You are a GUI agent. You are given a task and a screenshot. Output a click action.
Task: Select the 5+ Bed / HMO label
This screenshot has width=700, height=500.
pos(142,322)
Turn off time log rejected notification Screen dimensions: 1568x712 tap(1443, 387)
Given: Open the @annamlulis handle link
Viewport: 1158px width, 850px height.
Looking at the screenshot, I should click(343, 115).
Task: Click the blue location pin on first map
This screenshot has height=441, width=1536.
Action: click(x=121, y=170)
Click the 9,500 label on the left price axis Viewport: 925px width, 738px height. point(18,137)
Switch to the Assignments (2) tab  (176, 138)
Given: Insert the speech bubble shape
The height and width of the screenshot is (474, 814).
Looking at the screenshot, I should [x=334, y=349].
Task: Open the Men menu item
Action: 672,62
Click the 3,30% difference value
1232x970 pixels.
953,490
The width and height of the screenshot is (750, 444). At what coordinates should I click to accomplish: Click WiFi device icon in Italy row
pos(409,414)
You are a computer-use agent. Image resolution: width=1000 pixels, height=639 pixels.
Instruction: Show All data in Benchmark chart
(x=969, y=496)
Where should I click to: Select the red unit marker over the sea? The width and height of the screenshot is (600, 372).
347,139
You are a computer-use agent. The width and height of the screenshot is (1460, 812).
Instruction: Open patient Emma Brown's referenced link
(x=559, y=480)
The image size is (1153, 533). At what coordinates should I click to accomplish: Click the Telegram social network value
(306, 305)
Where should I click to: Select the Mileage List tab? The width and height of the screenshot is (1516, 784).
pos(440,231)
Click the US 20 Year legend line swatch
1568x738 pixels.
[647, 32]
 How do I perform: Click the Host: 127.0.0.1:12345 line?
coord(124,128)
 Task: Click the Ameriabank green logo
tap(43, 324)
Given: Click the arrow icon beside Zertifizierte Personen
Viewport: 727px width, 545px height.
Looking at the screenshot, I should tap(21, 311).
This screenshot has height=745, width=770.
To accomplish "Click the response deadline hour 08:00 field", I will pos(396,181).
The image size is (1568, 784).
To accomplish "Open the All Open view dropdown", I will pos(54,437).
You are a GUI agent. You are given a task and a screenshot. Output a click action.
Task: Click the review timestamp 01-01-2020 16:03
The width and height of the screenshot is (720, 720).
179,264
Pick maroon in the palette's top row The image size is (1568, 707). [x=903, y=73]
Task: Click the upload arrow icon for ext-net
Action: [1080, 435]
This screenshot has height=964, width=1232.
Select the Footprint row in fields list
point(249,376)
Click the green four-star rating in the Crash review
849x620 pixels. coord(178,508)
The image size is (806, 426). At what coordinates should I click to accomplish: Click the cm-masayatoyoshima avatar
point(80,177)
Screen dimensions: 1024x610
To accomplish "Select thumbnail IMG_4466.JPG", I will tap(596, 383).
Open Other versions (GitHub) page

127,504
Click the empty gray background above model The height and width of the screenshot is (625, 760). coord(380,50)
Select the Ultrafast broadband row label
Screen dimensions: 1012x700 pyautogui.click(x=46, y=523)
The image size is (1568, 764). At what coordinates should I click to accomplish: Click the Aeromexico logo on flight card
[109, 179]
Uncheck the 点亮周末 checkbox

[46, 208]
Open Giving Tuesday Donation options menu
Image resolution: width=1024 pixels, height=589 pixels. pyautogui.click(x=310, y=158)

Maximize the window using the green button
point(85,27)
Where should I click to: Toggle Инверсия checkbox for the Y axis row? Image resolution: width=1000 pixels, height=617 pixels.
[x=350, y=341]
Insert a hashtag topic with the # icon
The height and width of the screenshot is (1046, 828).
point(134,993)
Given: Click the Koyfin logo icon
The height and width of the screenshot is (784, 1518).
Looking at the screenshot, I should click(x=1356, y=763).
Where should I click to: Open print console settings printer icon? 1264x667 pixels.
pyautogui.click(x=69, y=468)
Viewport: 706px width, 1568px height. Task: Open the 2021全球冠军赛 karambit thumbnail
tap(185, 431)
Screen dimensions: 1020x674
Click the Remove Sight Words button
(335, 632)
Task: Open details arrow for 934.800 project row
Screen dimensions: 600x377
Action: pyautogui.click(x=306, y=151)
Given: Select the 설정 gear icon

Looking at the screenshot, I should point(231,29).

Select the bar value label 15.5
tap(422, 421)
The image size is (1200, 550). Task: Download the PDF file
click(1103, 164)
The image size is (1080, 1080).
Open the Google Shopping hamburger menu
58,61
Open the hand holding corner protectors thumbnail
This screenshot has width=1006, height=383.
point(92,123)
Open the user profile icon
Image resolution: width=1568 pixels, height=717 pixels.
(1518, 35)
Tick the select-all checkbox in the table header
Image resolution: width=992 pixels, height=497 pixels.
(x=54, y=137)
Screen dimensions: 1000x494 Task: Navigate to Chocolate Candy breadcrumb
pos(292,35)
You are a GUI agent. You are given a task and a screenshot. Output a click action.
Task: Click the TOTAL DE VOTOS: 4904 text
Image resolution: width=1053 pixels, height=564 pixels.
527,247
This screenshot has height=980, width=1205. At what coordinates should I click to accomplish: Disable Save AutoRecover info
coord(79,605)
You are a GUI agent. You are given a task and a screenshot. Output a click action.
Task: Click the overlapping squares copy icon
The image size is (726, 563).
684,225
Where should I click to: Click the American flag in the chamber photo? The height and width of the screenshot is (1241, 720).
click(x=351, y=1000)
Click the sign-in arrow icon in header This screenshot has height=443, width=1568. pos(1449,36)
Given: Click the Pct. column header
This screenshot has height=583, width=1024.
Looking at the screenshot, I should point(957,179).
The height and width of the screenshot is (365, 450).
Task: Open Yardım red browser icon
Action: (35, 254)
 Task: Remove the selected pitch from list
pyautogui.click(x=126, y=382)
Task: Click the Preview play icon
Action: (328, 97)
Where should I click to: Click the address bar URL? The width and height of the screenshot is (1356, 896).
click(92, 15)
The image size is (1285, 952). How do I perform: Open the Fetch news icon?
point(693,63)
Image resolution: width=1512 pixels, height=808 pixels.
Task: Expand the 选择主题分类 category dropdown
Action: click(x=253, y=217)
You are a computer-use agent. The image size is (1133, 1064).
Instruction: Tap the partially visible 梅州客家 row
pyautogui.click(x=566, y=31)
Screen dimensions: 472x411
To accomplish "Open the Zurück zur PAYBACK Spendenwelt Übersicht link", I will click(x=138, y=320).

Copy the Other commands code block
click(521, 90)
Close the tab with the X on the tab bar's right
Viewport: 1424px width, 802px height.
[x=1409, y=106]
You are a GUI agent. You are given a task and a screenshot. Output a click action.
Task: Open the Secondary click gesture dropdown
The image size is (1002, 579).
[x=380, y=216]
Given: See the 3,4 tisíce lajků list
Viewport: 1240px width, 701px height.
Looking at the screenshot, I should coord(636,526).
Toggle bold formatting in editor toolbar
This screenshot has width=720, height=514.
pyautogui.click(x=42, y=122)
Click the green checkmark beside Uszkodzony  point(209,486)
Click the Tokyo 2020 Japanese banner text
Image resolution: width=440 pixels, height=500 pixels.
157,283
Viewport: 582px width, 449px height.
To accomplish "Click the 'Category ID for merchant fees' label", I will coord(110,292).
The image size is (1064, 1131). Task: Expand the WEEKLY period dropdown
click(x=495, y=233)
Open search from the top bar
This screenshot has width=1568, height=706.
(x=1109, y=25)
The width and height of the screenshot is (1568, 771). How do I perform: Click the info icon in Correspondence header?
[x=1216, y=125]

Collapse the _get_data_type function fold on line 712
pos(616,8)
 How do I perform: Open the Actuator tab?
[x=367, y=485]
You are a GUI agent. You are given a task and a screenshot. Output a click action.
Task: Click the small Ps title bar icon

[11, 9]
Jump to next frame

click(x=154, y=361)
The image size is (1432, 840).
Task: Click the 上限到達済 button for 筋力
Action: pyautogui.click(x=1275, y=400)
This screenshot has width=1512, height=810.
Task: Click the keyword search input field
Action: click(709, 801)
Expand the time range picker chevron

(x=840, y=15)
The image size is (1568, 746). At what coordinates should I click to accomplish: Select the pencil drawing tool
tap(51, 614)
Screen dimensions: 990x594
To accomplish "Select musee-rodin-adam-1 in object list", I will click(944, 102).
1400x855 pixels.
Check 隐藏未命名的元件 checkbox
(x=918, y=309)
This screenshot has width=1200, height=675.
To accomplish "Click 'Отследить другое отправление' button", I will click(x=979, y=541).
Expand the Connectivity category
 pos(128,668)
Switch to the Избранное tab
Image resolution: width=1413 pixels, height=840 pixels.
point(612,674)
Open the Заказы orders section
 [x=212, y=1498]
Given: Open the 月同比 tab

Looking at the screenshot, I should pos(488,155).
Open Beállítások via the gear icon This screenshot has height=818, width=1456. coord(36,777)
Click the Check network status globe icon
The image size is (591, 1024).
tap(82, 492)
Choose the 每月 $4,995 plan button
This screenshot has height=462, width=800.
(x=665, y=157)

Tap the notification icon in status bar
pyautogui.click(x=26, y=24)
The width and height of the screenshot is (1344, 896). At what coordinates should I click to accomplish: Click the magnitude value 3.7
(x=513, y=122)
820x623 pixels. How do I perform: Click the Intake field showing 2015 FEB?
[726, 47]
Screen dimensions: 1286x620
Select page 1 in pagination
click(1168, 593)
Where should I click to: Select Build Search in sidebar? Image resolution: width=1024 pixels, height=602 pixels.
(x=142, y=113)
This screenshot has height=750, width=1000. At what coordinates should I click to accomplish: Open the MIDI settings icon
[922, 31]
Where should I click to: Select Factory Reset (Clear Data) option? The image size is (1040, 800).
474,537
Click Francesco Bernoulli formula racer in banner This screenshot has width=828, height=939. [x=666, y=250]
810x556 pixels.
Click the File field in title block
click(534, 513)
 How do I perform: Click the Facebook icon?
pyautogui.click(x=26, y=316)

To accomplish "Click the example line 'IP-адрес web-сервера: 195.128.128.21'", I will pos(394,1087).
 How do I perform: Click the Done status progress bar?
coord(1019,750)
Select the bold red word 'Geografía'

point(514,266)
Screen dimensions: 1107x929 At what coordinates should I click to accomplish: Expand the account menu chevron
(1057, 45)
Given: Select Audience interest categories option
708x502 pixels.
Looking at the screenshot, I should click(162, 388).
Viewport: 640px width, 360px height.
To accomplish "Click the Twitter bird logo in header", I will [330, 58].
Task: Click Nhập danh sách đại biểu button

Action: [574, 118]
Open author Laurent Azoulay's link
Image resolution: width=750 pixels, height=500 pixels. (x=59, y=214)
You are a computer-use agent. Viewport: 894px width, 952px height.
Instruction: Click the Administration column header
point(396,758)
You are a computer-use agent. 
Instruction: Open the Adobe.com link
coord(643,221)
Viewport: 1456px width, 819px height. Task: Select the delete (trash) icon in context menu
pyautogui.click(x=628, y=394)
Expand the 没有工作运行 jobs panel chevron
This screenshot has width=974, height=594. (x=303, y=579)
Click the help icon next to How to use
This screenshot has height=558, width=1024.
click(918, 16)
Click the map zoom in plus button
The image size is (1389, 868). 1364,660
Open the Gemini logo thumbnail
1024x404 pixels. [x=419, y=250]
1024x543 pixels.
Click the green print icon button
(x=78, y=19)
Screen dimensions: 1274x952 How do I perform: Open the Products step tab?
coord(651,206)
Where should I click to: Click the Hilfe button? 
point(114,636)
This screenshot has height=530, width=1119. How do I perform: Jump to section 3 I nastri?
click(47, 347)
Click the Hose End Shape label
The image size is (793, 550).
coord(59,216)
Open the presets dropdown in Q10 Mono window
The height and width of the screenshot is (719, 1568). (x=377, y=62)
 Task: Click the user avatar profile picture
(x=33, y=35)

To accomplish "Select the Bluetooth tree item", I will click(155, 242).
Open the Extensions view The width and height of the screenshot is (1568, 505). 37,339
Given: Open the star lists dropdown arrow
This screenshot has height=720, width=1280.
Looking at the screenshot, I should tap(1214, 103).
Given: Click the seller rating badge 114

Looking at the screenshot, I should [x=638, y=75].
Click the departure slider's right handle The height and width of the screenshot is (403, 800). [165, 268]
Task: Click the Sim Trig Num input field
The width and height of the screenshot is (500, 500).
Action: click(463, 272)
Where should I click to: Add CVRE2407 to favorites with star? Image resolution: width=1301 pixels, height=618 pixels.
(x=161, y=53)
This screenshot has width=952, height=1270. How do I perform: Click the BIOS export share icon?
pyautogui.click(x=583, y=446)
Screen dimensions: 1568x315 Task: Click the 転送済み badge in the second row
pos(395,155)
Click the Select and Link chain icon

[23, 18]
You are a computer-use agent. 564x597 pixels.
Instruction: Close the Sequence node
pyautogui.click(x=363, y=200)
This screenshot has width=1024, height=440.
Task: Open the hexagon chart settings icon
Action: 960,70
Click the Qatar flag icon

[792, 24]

**EXERCISE DIRECTIONS**
Report, for the data above, every line in which the string "banner" appears.

**WRITTEN SOLUTION**
Click the Tokyo 2020 Japanese banner text
Click Francesco Bernoulli formula racer in banner This screenshot has width=828, height=939. [x=666, y=250]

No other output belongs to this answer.